Today we move into part four of our series from the Predators’ 2011 rookie camp. We will take a look at the choices players have to make in their development process.
First we will try to give a very superficial look at several options for players before they get to the professional ranks. This is a very high-level view as each system has complicated rules that we cannot explore in this piece.
In yesterday’s post, we took a look at a couple of players that had gone through the Canadian Junior A League system, which has been the primary route for youth hockey players from Canada as well as the U.S. West coast to a degree. Players in the three CHL leagues are generally 16-20 years old.
In the U.S., the top youth hockey players, who don’t go the Canadian route, advance to High School hockey or Jr. A hockey (“Tier II” by Canadian Jr. A leagues and NCAA standards), and then on to the Division I universities and colleges. The Division I players can be 17-24 years old, based on when they enter college.
Another option for the most elite players is the U.S. National Team Development Program, which is a division of USA Hockey and has made the entire Team USA program become more competitive at the international level.
A third source of players are the teams and leagues in Europe and Russia that play at at the junior level as well as the professional ranks. A few young Europeans do play in North America but there are limits as to how many can play on each team.
In the last 20 years, the university system has become much more competitive, raising the overall level of play, and there are more battles over top players between the two entities as each offer different advantages. Europeans have also become a much larger group in the North American pro ranks.
Of the 21 players in the Preds’ rookie camp, 13 came through the CHL, five came from Europe and three came through the college ranks.

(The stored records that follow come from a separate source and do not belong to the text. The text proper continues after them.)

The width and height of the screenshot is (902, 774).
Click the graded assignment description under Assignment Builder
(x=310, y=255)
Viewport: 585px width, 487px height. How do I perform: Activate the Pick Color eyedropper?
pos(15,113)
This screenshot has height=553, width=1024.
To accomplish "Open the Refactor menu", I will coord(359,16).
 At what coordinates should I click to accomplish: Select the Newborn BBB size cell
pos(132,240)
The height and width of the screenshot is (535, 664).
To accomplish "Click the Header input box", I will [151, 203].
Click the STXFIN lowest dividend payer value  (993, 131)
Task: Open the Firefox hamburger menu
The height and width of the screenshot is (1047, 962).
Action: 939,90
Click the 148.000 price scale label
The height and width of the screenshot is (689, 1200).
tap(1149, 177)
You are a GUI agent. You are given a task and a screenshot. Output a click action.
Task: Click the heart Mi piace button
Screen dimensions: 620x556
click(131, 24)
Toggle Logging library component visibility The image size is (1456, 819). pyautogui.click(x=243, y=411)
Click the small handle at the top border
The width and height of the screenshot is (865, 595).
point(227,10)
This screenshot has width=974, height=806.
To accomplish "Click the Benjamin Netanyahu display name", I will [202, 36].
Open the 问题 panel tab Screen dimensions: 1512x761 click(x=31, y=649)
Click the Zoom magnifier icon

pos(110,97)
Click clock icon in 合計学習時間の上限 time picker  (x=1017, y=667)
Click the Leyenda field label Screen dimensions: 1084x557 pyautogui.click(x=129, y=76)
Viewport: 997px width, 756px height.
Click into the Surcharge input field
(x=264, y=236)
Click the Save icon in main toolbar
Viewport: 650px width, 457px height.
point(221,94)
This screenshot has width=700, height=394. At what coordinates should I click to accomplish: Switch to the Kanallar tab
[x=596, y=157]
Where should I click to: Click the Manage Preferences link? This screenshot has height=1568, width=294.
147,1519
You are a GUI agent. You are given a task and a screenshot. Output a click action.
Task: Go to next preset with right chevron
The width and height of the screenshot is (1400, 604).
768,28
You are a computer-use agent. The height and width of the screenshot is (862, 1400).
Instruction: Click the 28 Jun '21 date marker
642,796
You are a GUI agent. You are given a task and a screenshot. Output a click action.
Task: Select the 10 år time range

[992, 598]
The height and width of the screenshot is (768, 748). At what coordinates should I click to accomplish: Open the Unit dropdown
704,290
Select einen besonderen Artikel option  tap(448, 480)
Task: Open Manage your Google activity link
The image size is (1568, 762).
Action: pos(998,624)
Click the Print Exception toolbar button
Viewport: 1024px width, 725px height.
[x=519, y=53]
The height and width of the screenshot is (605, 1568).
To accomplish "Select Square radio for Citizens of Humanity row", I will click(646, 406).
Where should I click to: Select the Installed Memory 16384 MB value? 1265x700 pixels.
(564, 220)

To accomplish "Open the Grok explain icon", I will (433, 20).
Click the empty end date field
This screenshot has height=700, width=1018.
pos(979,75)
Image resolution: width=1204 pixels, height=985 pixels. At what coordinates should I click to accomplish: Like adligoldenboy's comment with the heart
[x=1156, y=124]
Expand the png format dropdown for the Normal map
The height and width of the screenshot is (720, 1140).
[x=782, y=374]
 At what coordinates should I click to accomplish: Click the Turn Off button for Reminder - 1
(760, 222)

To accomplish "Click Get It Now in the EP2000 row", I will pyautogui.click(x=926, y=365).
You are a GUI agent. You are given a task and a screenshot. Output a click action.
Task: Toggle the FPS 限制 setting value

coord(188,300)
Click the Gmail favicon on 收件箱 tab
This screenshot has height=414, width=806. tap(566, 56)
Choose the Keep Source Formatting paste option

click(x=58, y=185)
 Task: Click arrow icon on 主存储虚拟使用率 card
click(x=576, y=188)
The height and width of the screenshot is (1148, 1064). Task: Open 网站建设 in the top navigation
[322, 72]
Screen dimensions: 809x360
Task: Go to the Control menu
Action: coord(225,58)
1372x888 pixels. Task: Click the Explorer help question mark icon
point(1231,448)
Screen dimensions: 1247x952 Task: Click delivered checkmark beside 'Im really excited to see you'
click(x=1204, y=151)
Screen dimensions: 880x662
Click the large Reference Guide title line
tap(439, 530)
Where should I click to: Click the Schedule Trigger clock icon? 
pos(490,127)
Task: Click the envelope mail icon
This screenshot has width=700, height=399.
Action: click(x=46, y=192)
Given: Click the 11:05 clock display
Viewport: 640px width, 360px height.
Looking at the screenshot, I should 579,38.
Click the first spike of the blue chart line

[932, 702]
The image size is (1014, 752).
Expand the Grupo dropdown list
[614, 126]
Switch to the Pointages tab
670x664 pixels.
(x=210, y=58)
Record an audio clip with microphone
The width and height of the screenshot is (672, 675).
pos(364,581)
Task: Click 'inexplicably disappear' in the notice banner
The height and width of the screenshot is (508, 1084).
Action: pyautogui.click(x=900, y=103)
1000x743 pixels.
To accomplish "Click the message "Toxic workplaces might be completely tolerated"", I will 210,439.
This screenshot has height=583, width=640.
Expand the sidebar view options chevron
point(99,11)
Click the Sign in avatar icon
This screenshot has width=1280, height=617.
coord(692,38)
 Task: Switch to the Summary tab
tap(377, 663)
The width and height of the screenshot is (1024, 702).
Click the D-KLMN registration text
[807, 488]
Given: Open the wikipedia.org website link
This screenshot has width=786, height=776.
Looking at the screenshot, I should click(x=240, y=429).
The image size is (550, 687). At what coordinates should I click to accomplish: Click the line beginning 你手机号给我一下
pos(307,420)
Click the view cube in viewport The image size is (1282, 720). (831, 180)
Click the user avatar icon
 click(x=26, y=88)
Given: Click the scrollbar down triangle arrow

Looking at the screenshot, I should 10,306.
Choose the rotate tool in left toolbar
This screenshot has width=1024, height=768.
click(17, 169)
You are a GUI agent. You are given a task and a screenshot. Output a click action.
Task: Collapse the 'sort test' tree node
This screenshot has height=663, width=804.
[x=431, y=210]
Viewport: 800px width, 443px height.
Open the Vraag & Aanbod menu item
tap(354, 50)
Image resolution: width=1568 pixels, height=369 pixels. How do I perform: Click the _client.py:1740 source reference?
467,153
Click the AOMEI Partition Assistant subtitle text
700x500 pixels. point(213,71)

Milwaukee head coach Kirk Muller explained the differences in what he sees in players coming out of the CHL and colleges. “The biggest thing is the amount of games that the Junior A players play versus college. The college guys have a lot more time to practice. Junior players play close to 70-something games.”
“That’s a lot of hockey and a lot of traveling, so they don’t get as much practice time. They’re a little more adjusted, for instance if you started in the minors in the AHL. A junior guy might have a little more of an advantage about being used to getting on the ice every day playing that many games.”
“It’s a tough adjustment for college guys that way. The skill level now is not like it was 20 years ago. There’s skill players in college as well as junior. But I think the big thing is the amount of games that they’re used to playing.”
Two players from the States that had their choice of either system are Austin Watson and Craig Smith. They each took a different path and have strong feelings about their choices.
Watson played his pre-Junior hockey with the Detroit Compuware Ambassadors, which shared a rink with the Plymouth Whalers. He initially committed to the University of Maine and was a candidate for the USNTDP under-17 team, but eventually decided to go the route of junior hockey when he was drafted by Windsor.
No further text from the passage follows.